**Alıştırma**:
Aşağıdaki kayıtlarda "icon" dizesini içeren bütün satırları bul ve olduğu gibi kopyala. Büyük ve küçük harf ayrımı dikkate alınır.

>>>>

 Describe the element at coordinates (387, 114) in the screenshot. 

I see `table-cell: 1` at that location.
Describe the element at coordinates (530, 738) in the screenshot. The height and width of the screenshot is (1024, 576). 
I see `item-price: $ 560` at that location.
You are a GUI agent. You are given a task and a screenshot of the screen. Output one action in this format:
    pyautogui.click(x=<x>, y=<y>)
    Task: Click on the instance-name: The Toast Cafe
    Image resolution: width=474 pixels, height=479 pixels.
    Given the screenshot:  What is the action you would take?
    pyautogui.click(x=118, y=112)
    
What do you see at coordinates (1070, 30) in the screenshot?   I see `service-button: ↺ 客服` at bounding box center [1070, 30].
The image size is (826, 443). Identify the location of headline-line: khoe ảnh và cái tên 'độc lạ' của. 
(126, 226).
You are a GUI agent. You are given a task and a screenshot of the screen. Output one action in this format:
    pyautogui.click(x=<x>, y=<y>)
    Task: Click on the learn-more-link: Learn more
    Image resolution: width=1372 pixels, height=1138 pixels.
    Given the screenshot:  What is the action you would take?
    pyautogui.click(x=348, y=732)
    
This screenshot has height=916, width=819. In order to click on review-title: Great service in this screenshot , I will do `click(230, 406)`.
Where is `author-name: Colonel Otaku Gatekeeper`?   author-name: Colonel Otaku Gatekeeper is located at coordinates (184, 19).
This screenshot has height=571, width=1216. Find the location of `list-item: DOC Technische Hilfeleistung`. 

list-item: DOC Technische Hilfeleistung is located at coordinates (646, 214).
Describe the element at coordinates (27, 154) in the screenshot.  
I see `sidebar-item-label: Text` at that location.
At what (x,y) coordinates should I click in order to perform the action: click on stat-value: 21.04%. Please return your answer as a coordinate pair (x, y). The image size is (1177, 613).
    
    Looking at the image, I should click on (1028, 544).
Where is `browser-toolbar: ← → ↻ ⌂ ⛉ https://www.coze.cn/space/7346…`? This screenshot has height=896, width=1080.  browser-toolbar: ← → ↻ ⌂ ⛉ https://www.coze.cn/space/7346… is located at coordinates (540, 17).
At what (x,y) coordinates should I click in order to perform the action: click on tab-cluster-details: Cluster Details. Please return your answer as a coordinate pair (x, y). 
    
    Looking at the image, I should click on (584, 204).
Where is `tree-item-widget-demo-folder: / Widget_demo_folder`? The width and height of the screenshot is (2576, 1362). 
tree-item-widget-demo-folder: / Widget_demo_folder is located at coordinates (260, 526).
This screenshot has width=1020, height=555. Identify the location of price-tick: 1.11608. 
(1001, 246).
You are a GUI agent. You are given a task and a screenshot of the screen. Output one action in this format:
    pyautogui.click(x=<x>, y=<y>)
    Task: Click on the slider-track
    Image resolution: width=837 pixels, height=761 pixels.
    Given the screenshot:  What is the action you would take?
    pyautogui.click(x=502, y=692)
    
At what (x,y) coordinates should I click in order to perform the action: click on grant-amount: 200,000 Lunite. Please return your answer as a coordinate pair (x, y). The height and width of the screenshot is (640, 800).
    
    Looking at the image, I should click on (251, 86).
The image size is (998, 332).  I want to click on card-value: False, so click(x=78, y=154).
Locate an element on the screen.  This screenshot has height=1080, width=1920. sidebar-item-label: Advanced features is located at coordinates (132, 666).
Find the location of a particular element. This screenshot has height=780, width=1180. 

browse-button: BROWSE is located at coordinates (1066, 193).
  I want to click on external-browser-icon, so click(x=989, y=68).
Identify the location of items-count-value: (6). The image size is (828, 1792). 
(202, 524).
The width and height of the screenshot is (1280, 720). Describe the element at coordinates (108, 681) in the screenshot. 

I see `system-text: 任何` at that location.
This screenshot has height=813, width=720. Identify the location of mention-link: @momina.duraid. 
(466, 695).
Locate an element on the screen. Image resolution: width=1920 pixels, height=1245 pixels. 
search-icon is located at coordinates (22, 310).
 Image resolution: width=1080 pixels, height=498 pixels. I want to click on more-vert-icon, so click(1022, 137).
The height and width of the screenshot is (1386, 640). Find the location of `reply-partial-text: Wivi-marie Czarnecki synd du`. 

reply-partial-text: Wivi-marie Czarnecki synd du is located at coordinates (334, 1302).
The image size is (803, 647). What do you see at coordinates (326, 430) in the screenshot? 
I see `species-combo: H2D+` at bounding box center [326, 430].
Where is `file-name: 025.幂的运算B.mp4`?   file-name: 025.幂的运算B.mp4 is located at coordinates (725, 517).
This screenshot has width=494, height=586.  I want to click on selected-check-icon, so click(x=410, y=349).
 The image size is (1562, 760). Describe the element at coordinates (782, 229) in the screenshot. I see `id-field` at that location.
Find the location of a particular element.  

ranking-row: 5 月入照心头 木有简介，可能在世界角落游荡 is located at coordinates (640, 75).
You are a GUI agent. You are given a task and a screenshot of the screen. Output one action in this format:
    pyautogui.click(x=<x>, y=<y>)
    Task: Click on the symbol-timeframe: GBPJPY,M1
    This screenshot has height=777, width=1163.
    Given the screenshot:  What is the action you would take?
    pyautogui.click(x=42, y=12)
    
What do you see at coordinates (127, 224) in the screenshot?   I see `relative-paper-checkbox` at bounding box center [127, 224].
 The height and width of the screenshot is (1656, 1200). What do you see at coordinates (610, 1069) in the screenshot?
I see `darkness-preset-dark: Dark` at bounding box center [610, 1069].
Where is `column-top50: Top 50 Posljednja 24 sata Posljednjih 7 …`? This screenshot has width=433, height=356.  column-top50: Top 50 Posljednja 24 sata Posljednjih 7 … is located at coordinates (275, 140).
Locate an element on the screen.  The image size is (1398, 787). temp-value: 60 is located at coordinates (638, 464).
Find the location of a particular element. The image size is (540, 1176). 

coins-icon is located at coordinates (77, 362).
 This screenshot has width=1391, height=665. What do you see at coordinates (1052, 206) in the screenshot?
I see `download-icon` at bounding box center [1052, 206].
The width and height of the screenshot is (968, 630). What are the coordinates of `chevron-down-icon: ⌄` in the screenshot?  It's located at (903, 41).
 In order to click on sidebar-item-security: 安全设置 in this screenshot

<<<<

**Alıştırma cevabı**:
  I want to click on external-browser-icon, so click(x=989, y=68).
search-icon is located at coordinates (22, 310).
 Image resolution: width=1080 pixels, height=498 pixels. I want to click on more-vert-icon, so click(1022, 137).
This screenshot has width=494, height=586.  I want to click on selected-check-icon, so click(x=410, y=349).
coins-icon is located at coordinates (77, 362).
I see `download-icon` at bounding box center [1052, 206].
The width and height of the screenshot is (968, 630). What are the coordinates of `chevron-down-icon: ⌄` in the screenshot?  It's located at (903, 41).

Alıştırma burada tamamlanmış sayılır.